Fig. 4.

Canagliflozin (CANA) suppresses Bax translocation and cytochrome c (Cyto c) release during cisplatin treatment of rat kidney proximal tubular cells (RPTCs). RPTCs were incubated with 20 μM cisplatin in the absence or presence of 15 μM CANA for 12 h. Cells were fixed for dual immunofluorescence of Cyto c and Bax or fractioned for cytosolic and mitochondria-enriched membrane parts for immunoblot analysis. A: dual immunofluorescence of Cyto c and active Bax. *Cells with Bax in the cytosol and Cyto c in mitochondria.

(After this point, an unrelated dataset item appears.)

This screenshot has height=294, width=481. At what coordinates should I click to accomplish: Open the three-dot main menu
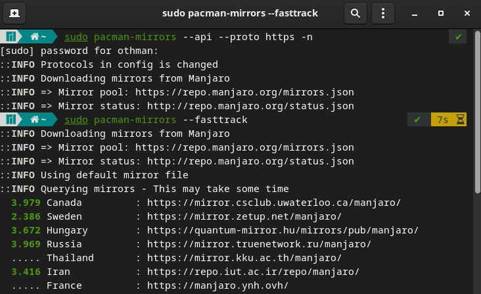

Arrows indicate cells with Bax in mitochondria and Cyto c released into the cytosol. Scale bar = 10 μm. B: quantification of cells with Bax translocation and Cyto c release. Percentages of cells with Bax and Cyto c translocation were calculated in 250–300 cells from 8 randomly selected areas for each slide. *P < 0.05 vs. the control group; #P < 0.05 vs. the cisplatin-treated group without CANA. C: representative immunoblots to show Bax translocation to mitochondria and Cyto c release to the cytosol. GAPDH and heat shock protein (HSP)60 were used as internal protein loading controls for cytosolic and membrane fractions, respectively. Immunoblots are representative of 3 independent experiments.